For the purpose of this chapter we will be using this C code:

  #include <stdlib.h>
  #include <stdio.h>

  void foo() {
    char bar[10] = {0};
    printf("%s", gets(bar));
  }

  int main() {
    foo();
    return 0;
  }

compile command:
gcc -m32 -fno-stack-protector foo.c -o foo

A normal ret-to-libc exploit would look like this:

Overflowing the buffer and changing the return address into our ret-to-libc
gadget, turning this:

          +----------------------------------------+
          | buffer     | some data    | ret addr   |
          +----------------------------------------+

into this:

          +----------------------------------------+
          | AAAAAAAAAA | AAAAAAAAAAAA | libc addr  |
          +----------------------------------------+

And using good old ROP to execute arbitrary code.
But since the libc base address is randomized - thanks to ASLR - we are
forced to guess the libc address and exploit until libc happens to land
exactly where we guessed. Let's speed things up.

First, look for ROP gadgets.
for that, I used ROPgadget by Jonathan Salwan to find a solid set of
useful gadgets from our libc file. Using the libc binary as a parameter,
Here is the command I came up with:

ROPgadget --binary libc.so.6 --all --nojop --badbytes 0A

I marked 0A (newline) as a bad byte because the code is reading our input
with gets(), which cuts off at newline - so anything after that would just
be ignored.

Next, we are looking for two gadgets that are exactly x pages apart from
each other. For example, take a look at these:

1. 0x0015b456 : pop ebx ; pop esi ; pop edi ; pop ebp ; ret
2. 0x0015c456 : ret

Then we will use one of those gadgets in our buffer overflow - for example,
the second one.
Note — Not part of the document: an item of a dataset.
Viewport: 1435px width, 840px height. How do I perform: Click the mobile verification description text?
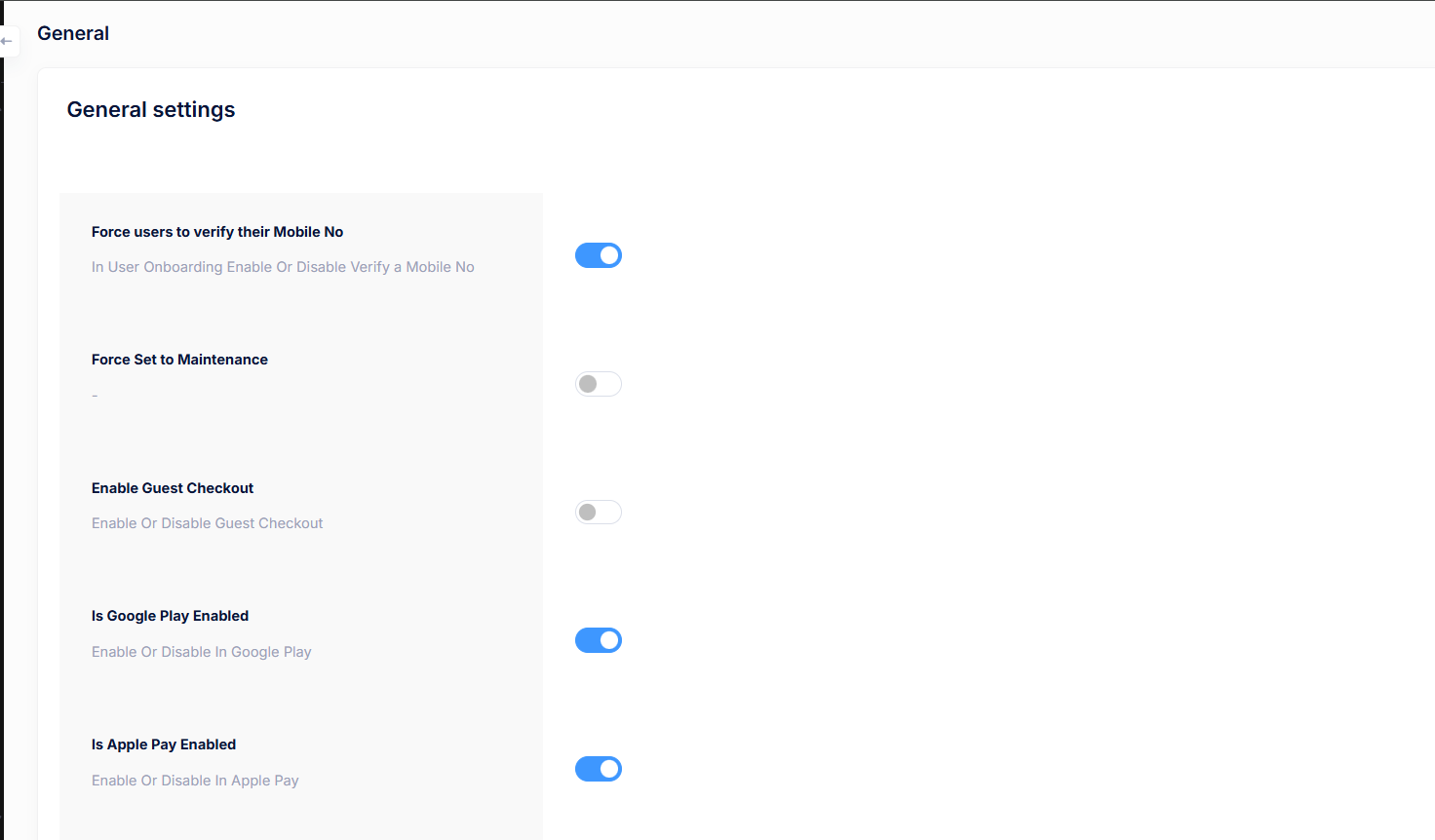(283, 266)
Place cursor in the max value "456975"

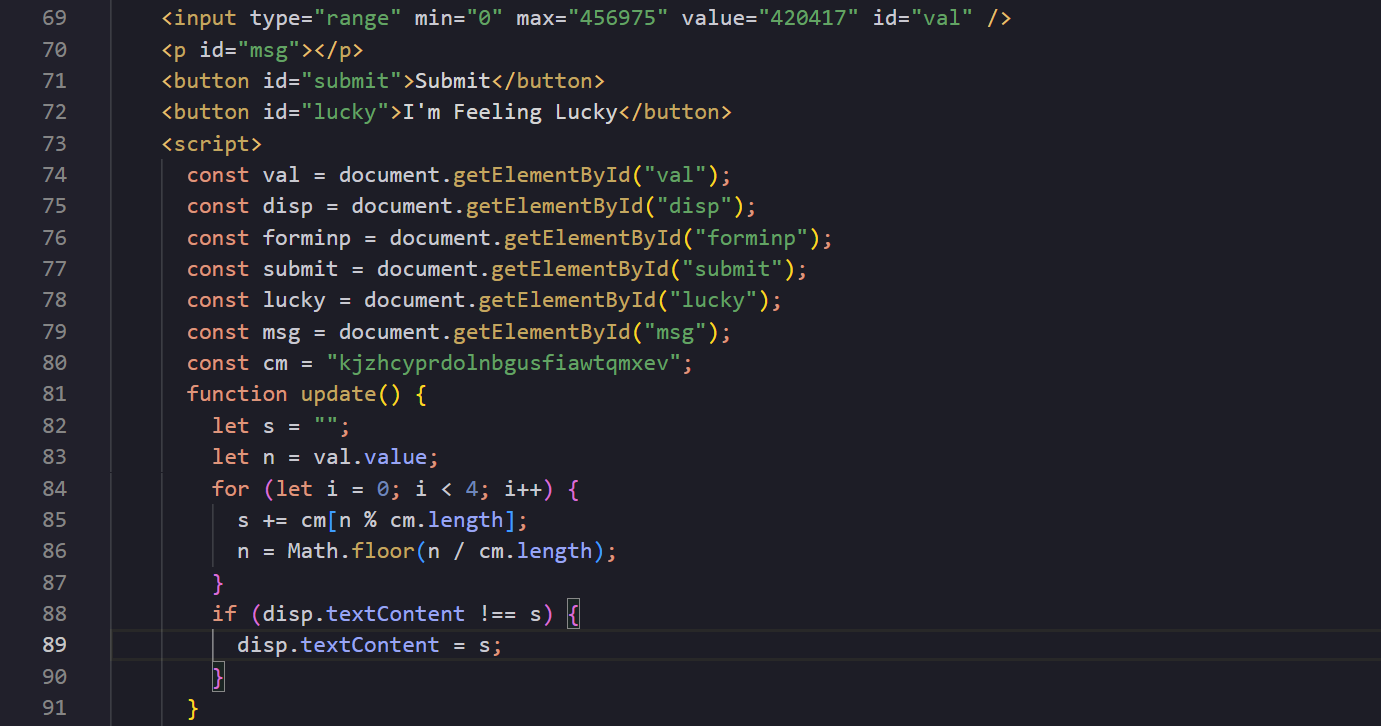click(618, 18)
We will pair it with a libc base address guess, taken from
one of the program's previous runs.
For simplicity, let's go with a guessed libc base of 0xf0000000.
Here is what our stack looks like during the overflow:
          +----------------------------------------+
          | AAAAAAAAAA | AAAAAAAAAAAA | 0xf015c456 |
          +----------------------------------------+
                                             ^
            the return address --------------+

We are overwriting the return address with our gadget at 0xf015c456, sitting
exactly one page above the first ROP gadget inside our guessed libc.
And here is how the relevant chunk of memory in libc looks:

                        +----------------+
                        |                |
                        |                |
                        |                |
                        |                |
  libc base address --> |----------------|  0xf0000000
                        | .              |
                        | .              |
                        | .              |
                        |----------------|
                        | First ROP      |  0xf015b456
                        | .              |
                        |----------------|
  relevant gadget   --> | Second ROP     |  0xf015c456
                        | .              |
                        | .              |
                        | .              |
  end of libc       --> |----------------|
                        |                |
                        |                |
                        +----------------+


Now, if the program actually maps libc at our guessed
address - 0xf0000000 - then our second ROP gadget will get triggered
right away. But what about the first ROP gadget? How does that help?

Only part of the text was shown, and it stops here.